Friday, January 11, 2008

How to write effective online ad copy

So if you're a regular reader of this blog you'll know that my posts are a real mix of things. Most common are shorter posts either about something that's just popped into my head, or linking to something great that I've read somewhere (like this one, or this one). Other times I'll go on a bit more about something that really interests me (like this). And finally the other type of post is the completely unrelated rant (the best example of which is this one, which I'm secretly quite proud of in rant terms). I'm going to start doing something new though, and what better time to start than the present? In a nutshell all I'm going to be doing is putting up a few (hopefully) 'useful' posts, particularly related to recruitment. These posts will be a bit longer than my normal sort, and will generally be formatted as 'How to...' They won't be up all the time and I'll make sure to keep my shorter, pithier posts coming too. I know some people who read the blog probably won't be interested in them at all so if that's you I'd appreciate your indulgence, just skip the long ones and stick to the links and quips. If you hate it though and it really annoys you then do let me know! To those who've expressed an interest in posts like this, I hope this is what you were after. Any questions, comments, rants, praise etc all equally welcome, here on the blog or emailed to me - james dot parr at omnirms dot com (of course replace 'dot' with '.' and 'at' with '@', minus parentheses). So, without further ado, here is the first of my 'How to...' posts:

How to…

…Write effective online ad copy

Although there is no exact science to writing online ad copy there are some things you can do to get your ad noticed and read. This document hopefully outlines some of the basics and should give your ad a bit of a head start.

The basics

Simple, concise ads work best online. With so many jobs advertised in such a short space it is easy for candidates to skim over a whole page full and completely miss yours. There is also a suggestion that people make up their mind on whether they want to continue reading what they are looking at on a webpage within seven seconds, so getting them to read on immediately is vital. There are therefore a few things that you can do to give your job the best chance of being considered.
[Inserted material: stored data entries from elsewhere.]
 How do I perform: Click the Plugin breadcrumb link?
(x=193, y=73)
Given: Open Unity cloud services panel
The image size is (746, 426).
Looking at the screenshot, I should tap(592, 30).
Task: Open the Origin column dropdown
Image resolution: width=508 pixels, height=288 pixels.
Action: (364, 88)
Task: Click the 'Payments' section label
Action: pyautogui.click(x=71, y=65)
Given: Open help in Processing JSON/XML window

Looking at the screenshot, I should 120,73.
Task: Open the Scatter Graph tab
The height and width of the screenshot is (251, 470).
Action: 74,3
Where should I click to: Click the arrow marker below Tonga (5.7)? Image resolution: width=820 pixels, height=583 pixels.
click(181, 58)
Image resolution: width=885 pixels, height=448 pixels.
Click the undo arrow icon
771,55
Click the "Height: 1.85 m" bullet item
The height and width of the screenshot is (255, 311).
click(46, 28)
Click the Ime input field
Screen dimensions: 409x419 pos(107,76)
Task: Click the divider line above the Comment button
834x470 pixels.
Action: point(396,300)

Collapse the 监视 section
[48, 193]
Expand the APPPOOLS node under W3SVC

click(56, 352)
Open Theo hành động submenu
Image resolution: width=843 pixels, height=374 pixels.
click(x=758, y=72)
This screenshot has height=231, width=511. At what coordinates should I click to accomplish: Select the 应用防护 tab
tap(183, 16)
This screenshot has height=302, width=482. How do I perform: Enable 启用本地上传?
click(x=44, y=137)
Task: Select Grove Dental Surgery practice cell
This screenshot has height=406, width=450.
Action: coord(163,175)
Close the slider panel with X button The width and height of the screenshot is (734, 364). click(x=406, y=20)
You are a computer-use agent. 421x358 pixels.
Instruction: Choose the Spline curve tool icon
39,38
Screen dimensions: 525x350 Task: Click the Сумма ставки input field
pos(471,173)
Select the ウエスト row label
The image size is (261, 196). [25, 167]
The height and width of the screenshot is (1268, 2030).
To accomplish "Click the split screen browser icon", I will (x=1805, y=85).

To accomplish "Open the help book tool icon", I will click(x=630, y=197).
  • Always include the salary, work location and a suitable job title at the top of the ad. Where possible put an actual figure for salary rather than ‘£Excellent’. If they get a car too or a guaranteed bonus, mention that. Candidates will read the ads with all that information before they do one that excludes some of it.
  • With the job title, avoid being too creative. Remember that titles are searchable on boards so they need to be clear, intuitive and understandable. If you want a sales manager don’t ask for a ‘Business Development Co-ordinator’.
  • The first paragraph is the most vital. Most people put company information in the first paragraph. However you can make better use of this paragraph. The first few lines should outline exactly what you want from your ideal applicant. So if you want a Japanese speaker with Project Management experience, put it in the first paragraph. That way candidates will waste less of your time applying for something they’re not suitable for.
  • After that initial paragraph you can then go on to talk about the company (obviously using the company name directly is better where possible), the role and duties and anymore information about what attributes are required.
  • In terms of layout it is about targeting the right audience. If your ad is full of technical attributes and jargon and aimed at IT people then a bulleted list might be best. If however you’re writing an ad for a marketing professional they’ll respond better to a well-written couple of paragraphs.
  • Length-wise, although you may have lots of information to get across (particularly in IT ads) something concise that the reader doesn’t have to plough through is always better. A good indicator is Jobserve’s character limit. 1500 characters should be enough to get everything you want into an ad. Longer ads would again be best targeted at the more creative markets where they are more likely to read than skim.
  • A good sign-off is a nice touch. However there is no need to outline how to apply or include contact details. This will be covered by the job board in the final ad and would also increase the likelihood of inappropriate candidates (and agencies) just firing over an email or picking up the phone without thinking about the job and their suitability.
  • Advert management is also crucial. If you’re getting plenty of appropriate candidates in and need more, then refresh the ad. If nothing or nothing suitable is coming through, then don’t. Instead think about how you could change the ad to generate a better response or better outline what it is that you’re looking for.

The tone of your ad

It is important to get your delivery right with online advertising. Although it is not worth agonising over which prose style you adopt or the usage of ‘who’ and ‘whom’ it is worth bearing in mind that people respond to how you say something more than to what you actually say. Therefore making sure your style is appropriate for your audience should be a consideration.

IT ads are naturally going to be different to marketing ads. Similarly something suitable for a banker is probably not appropriate for a HR manager. Therefore make sure you know who you’re writing for and what kind of audience your client would like to target. Most people are conservative in their nature when it comes to advertising. However recruitment advertising is necessarily different to advertising a ‘brand’. Therefore try not to adopt as traditional a tone in your ads as you see on corporate websites, for example.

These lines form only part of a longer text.